Exercise ▸ Below are some records. Say in a single number how many of their lines include the word "computer".
[Opening Records to use section]
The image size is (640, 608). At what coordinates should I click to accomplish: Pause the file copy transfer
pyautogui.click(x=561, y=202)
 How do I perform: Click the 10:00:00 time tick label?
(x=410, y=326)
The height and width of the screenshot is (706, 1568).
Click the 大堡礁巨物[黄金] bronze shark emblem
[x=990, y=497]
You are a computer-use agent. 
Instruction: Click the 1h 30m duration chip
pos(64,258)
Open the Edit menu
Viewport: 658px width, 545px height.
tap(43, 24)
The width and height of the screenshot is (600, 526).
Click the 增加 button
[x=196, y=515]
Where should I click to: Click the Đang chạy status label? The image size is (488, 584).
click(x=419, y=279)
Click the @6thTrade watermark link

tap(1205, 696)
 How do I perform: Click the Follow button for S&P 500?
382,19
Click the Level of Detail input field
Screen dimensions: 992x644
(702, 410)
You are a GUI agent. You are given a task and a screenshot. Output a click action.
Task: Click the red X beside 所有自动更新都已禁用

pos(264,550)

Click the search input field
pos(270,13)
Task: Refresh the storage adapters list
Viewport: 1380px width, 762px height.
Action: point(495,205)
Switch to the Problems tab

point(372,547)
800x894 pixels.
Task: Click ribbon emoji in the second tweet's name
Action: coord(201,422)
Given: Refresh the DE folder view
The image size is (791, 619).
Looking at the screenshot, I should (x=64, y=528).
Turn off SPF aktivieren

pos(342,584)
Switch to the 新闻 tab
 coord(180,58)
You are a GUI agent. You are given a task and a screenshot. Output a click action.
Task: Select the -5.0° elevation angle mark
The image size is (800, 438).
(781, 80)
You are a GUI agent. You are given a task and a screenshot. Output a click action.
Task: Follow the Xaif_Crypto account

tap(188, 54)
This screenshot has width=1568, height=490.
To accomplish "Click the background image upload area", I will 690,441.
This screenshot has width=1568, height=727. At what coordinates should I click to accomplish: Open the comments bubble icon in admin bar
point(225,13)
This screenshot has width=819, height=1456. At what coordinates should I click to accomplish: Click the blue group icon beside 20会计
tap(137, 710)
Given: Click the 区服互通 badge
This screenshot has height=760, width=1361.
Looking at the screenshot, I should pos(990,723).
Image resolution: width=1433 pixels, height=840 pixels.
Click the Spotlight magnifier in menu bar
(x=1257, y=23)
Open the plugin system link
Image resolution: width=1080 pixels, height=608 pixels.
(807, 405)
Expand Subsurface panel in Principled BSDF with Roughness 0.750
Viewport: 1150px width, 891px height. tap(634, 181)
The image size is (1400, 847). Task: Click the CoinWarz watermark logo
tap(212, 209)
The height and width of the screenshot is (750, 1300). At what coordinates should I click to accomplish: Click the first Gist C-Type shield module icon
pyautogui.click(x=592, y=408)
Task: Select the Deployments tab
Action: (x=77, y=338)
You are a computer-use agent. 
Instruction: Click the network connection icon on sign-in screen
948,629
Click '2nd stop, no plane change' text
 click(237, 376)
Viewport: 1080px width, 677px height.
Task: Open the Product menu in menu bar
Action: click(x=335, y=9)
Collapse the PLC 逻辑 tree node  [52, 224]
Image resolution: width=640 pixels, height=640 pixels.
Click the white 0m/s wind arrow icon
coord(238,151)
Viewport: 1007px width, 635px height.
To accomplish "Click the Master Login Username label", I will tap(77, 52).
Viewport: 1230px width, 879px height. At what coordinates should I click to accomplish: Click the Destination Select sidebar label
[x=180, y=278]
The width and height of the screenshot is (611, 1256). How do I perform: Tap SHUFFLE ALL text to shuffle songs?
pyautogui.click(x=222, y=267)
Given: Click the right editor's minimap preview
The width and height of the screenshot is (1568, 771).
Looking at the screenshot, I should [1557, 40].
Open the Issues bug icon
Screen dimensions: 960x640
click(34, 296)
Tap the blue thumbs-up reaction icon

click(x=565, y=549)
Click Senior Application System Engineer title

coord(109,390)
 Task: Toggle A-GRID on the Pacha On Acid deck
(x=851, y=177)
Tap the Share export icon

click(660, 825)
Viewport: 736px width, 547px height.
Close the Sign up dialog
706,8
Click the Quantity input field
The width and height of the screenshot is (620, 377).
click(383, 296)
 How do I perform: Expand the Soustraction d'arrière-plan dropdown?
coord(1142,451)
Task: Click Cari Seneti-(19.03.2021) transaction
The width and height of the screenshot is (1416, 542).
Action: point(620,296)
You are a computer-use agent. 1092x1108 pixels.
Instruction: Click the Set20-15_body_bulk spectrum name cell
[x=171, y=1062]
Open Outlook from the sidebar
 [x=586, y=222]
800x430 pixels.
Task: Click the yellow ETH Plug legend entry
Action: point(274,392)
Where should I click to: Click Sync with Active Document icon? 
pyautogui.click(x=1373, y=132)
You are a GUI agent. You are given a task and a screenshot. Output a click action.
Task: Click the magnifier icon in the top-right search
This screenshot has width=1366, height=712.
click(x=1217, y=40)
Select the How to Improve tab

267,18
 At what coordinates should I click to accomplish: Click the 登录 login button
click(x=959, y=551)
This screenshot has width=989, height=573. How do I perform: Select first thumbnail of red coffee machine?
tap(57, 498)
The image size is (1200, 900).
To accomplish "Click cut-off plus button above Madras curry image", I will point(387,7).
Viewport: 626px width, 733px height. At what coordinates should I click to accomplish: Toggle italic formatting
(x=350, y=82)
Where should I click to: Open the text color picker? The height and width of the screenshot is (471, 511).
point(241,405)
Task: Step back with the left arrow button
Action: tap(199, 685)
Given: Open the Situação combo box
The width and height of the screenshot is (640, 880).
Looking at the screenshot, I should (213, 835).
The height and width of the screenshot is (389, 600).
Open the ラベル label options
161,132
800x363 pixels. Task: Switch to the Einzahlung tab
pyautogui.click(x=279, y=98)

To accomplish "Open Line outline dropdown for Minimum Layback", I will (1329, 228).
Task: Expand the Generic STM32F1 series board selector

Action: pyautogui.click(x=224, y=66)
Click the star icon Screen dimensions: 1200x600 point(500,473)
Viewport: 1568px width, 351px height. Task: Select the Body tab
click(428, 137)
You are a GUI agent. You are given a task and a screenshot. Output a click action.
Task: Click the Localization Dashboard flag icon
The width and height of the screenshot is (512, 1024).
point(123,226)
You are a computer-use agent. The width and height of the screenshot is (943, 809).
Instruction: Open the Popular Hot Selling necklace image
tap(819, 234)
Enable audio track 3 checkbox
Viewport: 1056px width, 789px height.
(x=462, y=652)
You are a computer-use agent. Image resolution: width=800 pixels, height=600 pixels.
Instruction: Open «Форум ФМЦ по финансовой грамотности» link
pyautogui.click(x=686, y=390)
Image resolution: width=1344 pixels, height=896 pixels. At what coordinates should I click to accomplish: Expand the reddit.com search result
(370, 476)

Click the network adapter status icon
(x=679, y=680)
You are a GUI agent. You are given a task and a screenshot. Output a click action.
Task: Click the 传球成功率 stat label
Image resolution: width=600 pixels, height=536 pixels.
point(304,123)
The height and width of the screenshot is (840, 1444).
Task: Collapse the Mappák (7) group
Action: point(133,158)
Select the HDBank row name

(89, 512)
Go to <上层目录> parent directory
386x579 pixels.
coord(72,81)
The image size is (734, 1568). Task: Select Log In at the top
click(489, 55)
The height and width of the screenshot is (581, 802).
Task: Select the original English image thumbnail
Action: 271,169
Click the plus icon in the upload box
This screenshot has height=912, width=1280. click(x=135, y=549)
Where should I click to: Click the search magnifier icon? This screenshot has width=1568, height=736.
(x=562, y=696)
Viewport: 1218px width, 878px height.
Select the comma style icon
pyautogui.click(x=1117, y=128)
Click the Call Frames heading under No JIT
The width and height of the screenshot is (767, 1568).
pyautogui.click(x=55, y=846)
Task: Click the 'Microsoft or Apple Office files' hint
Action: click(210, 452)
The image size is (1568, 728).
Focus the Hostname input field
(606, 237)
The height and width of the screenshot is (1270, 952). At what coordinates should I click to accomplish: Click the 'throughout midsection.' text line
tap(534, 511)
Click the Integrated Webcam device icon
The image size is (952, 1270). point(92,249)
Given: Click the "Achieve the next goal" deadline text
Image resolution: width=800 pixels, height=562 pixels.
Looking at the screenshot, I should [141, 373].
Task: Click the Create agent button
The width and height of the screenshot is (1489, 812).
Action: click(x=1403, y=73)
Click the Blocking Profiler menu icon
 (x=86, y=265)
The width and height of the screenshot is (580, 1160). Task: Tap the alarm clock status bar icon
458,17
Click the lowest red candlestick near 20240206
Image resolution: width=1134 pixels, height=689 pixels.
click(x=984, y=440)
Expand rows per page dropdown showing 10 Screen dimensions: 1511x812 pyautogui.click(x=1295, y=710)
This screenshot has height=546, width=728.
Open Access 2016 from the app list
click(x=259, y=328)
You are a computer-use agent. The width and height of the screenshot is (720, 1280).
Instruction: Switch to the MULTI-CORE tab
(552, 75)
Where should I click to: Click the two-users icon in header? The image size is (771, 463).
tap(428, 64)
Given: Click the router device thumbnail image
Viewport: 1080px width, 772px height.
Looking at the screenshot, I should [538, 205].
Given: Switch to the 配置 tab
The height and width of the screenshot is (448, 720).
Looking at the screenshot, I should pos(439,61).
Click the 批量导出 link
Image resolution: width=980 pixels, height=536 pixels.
[Closing Records to use section]
Task answer ▸ 6